Hier können Markenfans ohne räumliche und zeitliche Gebundenheit mit anderen Markenbegeisterten in Kontakt treten. Unternehmen sehen sich folglich nicht nur einzelnen Kunden in Form einer dyadischen Unternehmen-Kunde-Beziehung gegenüber, sondern vielmehr einer Vielzahl von Kollektiven interagierender Kunden. Der Fokus des unternehmerischen Handelns liegt daher nicht ausschließlich auf Transaktionen und Beziehungen zu einzelnen Kunden, sondern auch auf dem Aufbau, dem Erhalt und der Intensivierung der Beziehung zu den jeweiligen Kundenkollektiven. Diese Sichtweise lässt sich in der Marketingwissenschaft dem Ansatz des Relationship Marketing zuordnen.

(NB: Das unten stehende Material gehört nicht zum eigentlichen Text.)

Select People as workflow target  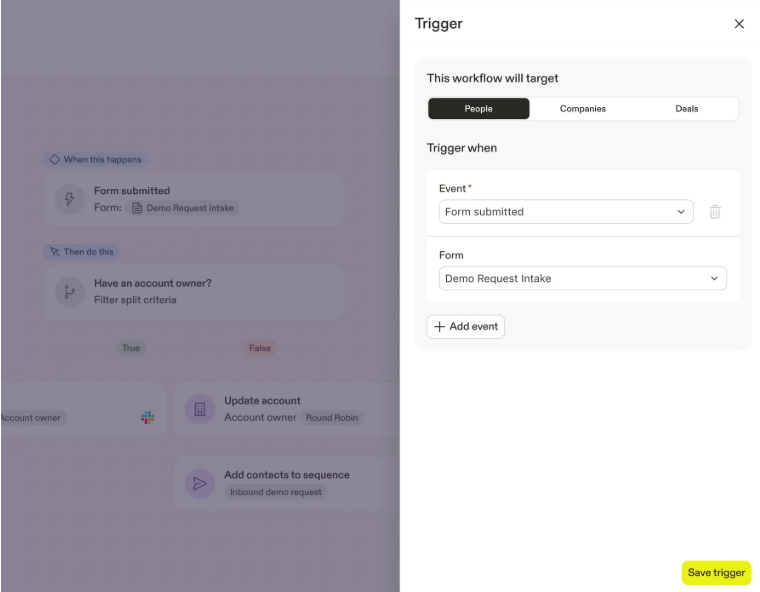pyautogui.click(x=478, y=109)
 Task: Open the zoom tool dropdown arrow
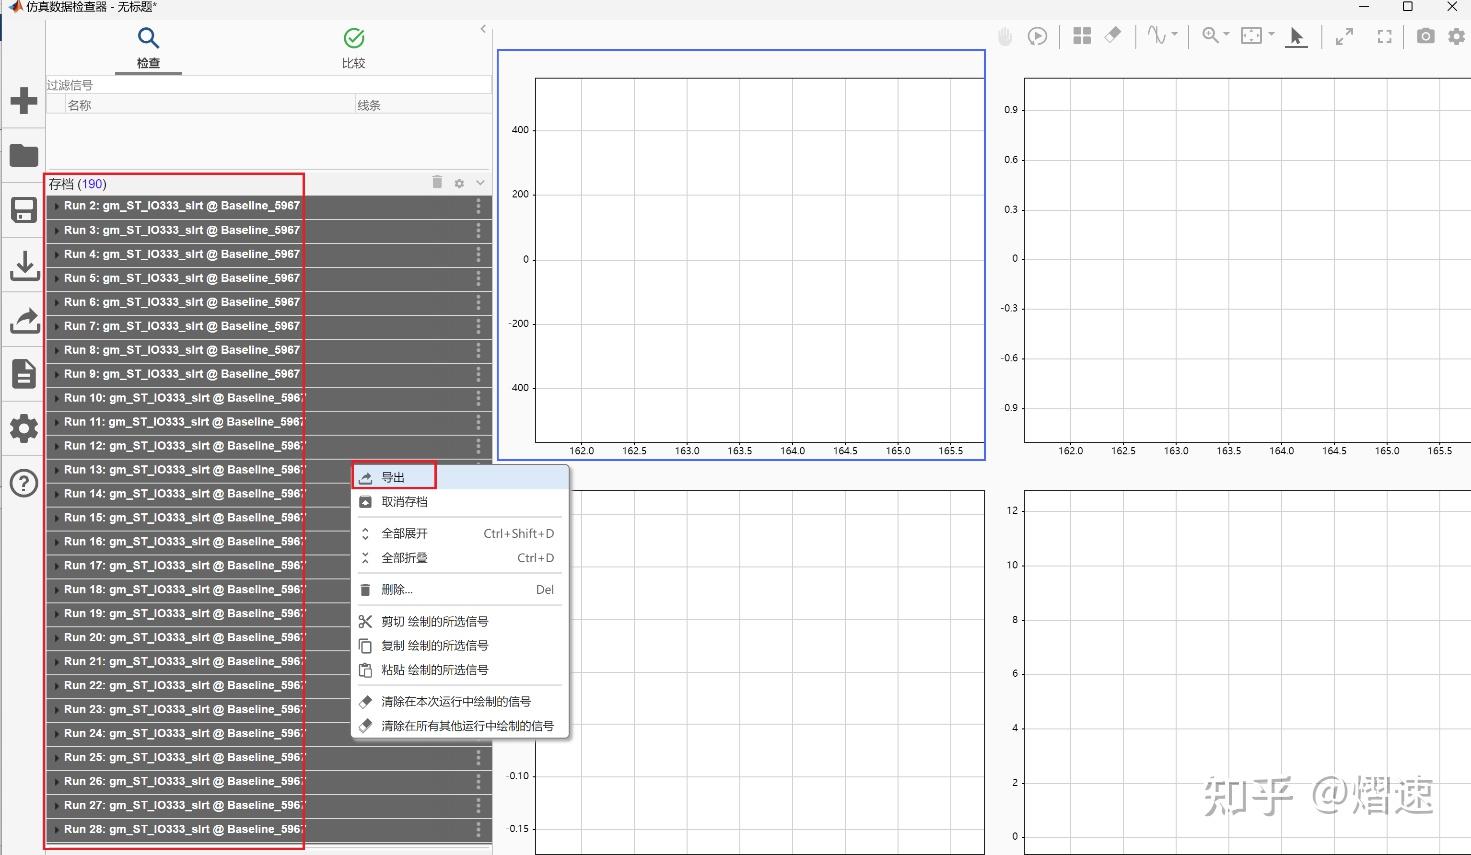[x=1227, y=35]
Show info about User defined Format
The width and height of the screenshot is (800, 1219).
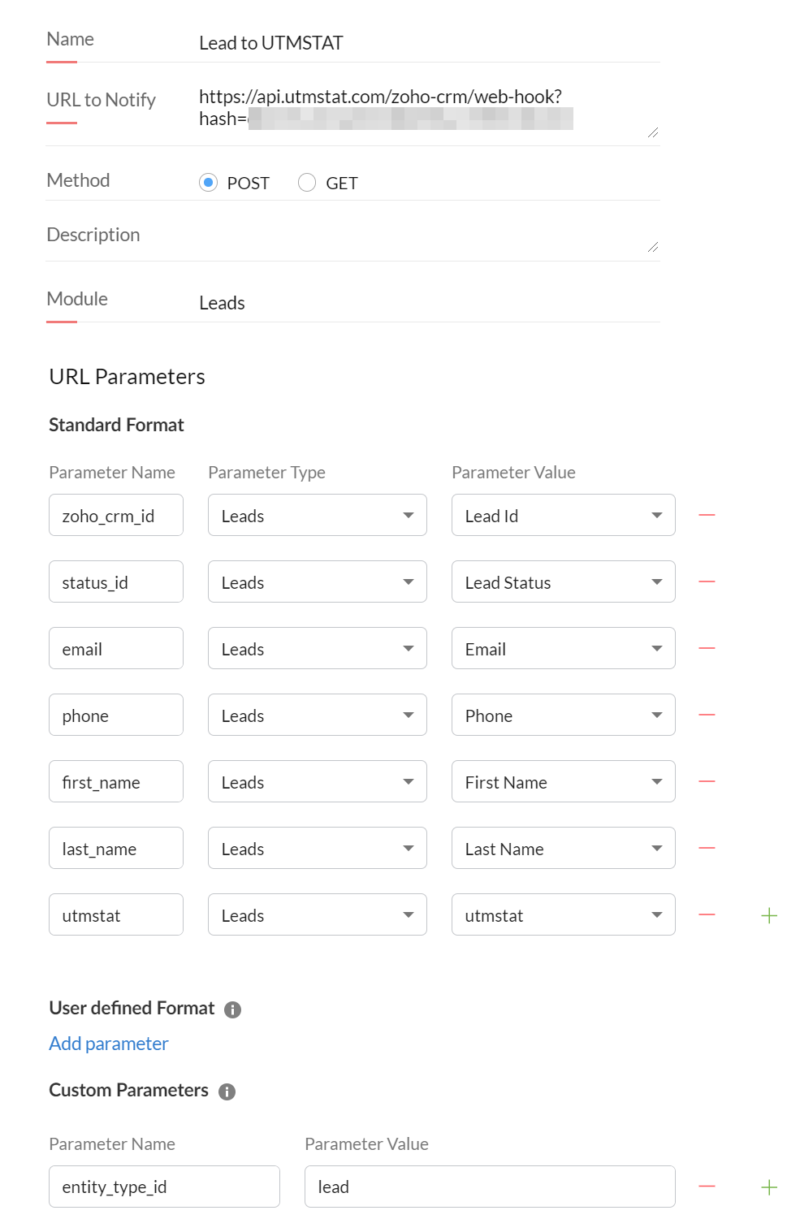pyautogui.click(x=233, y=1009)
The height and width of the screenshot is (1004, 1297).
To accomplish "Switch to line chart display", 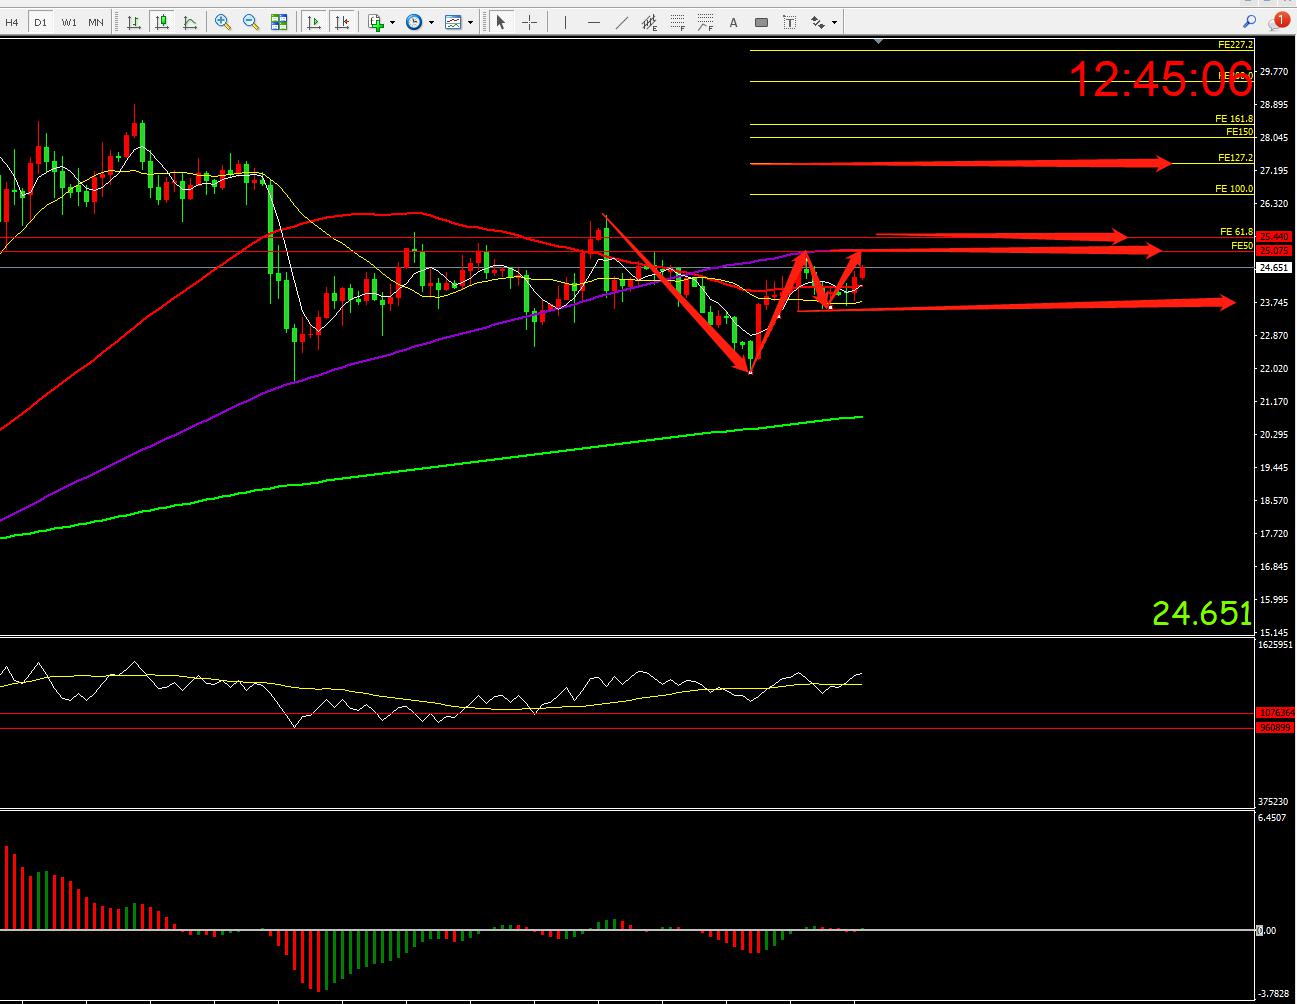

Während im klassischen Marketing im Sinne der 4Ps (Product, Price, Promotion, Place) einzelne Transaktionen im Mittelpunkt stehen, liegt beim beziehungsorientierten Marketingverständnis der Fokus auf der Gestaltung längerfristiger Beziehungen zwischen Nachfragern und Anbietern, mit dem Ziel, die Loyalität der Kunden zu steigern. Vor dem Hintergrund der zunehmenden Nivellierung von Produkt- und Serviceleistungen suchen Unternehmen zudem nach immer neuen Kommunikationsmedien, mit denen sie ihre Kunden an sich binden und sich vom Wettbewerb differenzieren können.
Einen Ansatzpunkt bieten die Initiierung sowie die Betreuung von Brand Communities. Studien belegen, dass sich Brand Community- Mitglieder durch eine hohe Markenloyalität auszeichnen. In dem kundenbasierten Brand Equity Modell von KELLER (2008) werden Brand Communities der höchstmöglichen Stufe der Loyalität, der sog. "Resonance" zugeordnet.
Diese umfasst die vier Merkmale: Loyalität im Sinne von Wiederkauf, eine persönliche Bindung wie bspw. der "Liebe" zu einer Marke, einem "Sense of Community", d. h. das Gefühl der Zugehörigkeit und Identifikation mit anderen Markennutzern sowie ein aktives Engagement für die Marke, wie etwa die Bereitschaft, Zeit, Energie und Geld in die Marke zu investieren. MUNIZ und O´GUINN (2001) bezeichnen Brand Community- Mitglieder auch als "active loyalists", die sich durch Engagement, Gewissenhaftigkeit und Leidenschaft für die Marke auszeichnen. Der Forschungszweig der Brand Communities stellt noch ein recht junges Forschungsgebiet dar.
Die ersten Arbeiten hierzu wurden in den Jahren 2001 und 2002 von MUNIZ und O´GUINN bzw. MCALEXANDER, SCHOUTEN und KOENIG veröffentlicht. Aufbauend auf diesen beiden Grundlagenbeiträgen wurden weitere Studien durchgeführt, die sich verstärkt mit den Charakteristika von Brand Communities sowie den Kunde-Kunde-Interaktionen und deren Auswirkungen auf die Markenloyalität befassen. Nur wenige Arbeiten geben bisher erste Hinweise zum Aufbau und Umgang mit Brand Communities.
Sie weisen auf die hohe ökonomische Relevanz dieser sowohl im Sinne direkter Erfolgswirkungen, wie Wiederkauf und Cross-Selling- Potenziale als auch indirekter Erfolgswirkungen, wie Word-of-Mouth und die Verringerung von Produktinnovationsrisiken hin. Des Weiteren werden verschiedene Charakteristika von Marken diskutiert, die die Entstehung einer Brand Community begünstigen. Dazu gehören bspw. ein hohes Identifikationspotenzial, ein hohes Marken- Involvement sowie die Existenz einer interaktiven Komponente.